While the UK tightens its borders with a ‘triple test’ requirement from Monday, countries in Europe and Asia are looking to relax travel restrictions – using vaccine certification to restart international movement.
Singapore could soon relax its strict border controls and allow foreign tourists with vaccine certification, a government minister has revealed.
In the latest move towards ‘vaccine passports’, the Singaporean Transport Minister, Ong Ye Kung, said that set standards for proof of inoculation would help the city-state reopen travel links with the rest of the world.
“That is really the light at the end of the long tunnel. With vaccination and vaccination certification, we can start to relax some border measures to allow some travel to start happening within the course of this year,” Mr Ong told Bloomberg News.
Meanwhile, Greece and Israel have agreed to open a two-way travel corridor for vaccinated tourists in a bid to regenerate their struggling economies.
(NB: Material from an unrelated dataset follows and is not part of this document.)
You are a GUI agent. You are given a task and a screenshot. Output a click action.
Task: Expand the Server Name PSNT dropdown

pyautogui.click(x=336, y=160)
Israeli Prime Minister Benjamin Netanyahu and Greek Prime Minister Kyriakos Mitsotakis announced yesterday that travellers carrying valid vaccination certificates would be permitted to move between the two countries “without any limitations, no self-isolation, nothing.”
Israeli Tourism Minister Orit Farkash-Hacohen described the agreement as “a beacon of hope, at a time when the skies are closed and holidays are still far away.”
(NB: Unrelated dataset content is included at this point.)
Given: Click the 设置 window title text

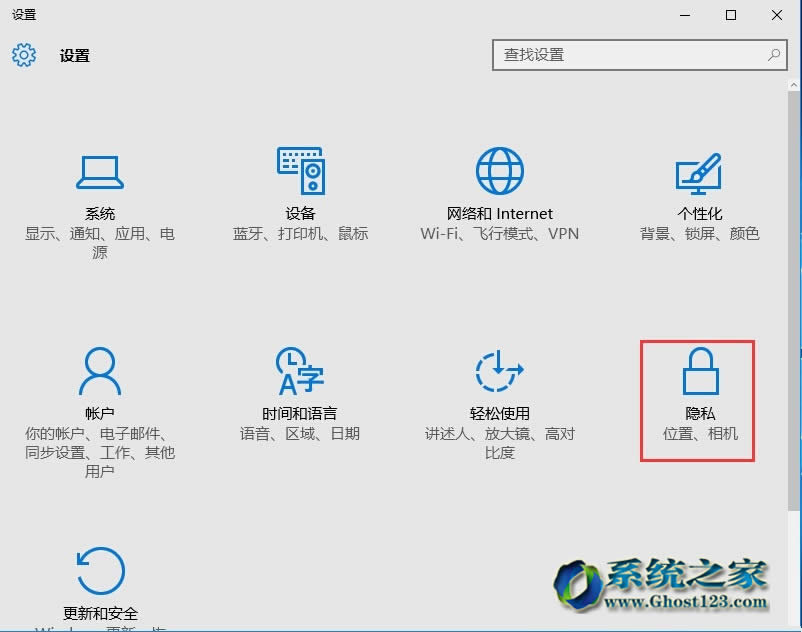Looking at the screenshot, I should click(72, 55).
“Tourism has always been a two-way street. Any agreement must be reciprocal, allowing the citizens of both countries to have equal positive experiences that travel and holidays can offer,” she added.
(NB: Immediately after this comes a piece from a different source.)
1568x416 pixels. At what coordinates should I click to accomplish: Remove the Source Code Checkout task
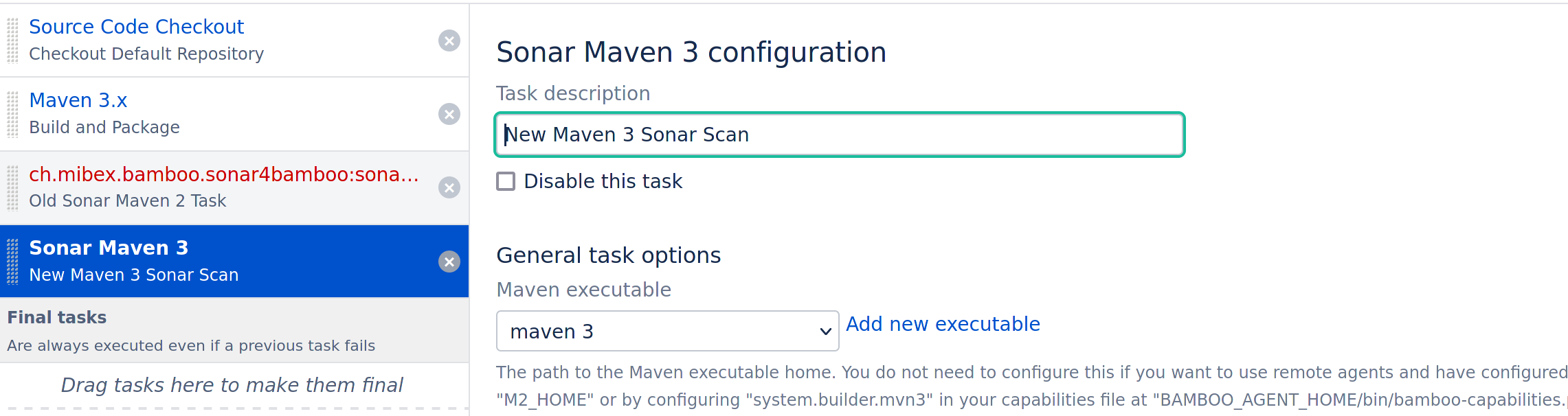tap(449, 41)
The efforts to restart international travel place additional pressure on the UK government, which is planning further restrictions for travellers by adding a third mandatory Covid test for arrivals.
It means that arrivals from abroad will have to present proof of a negative Covid test taken before departure, purchase a second test on the second day of their 10-day quarantine period, and a third on the eighth day.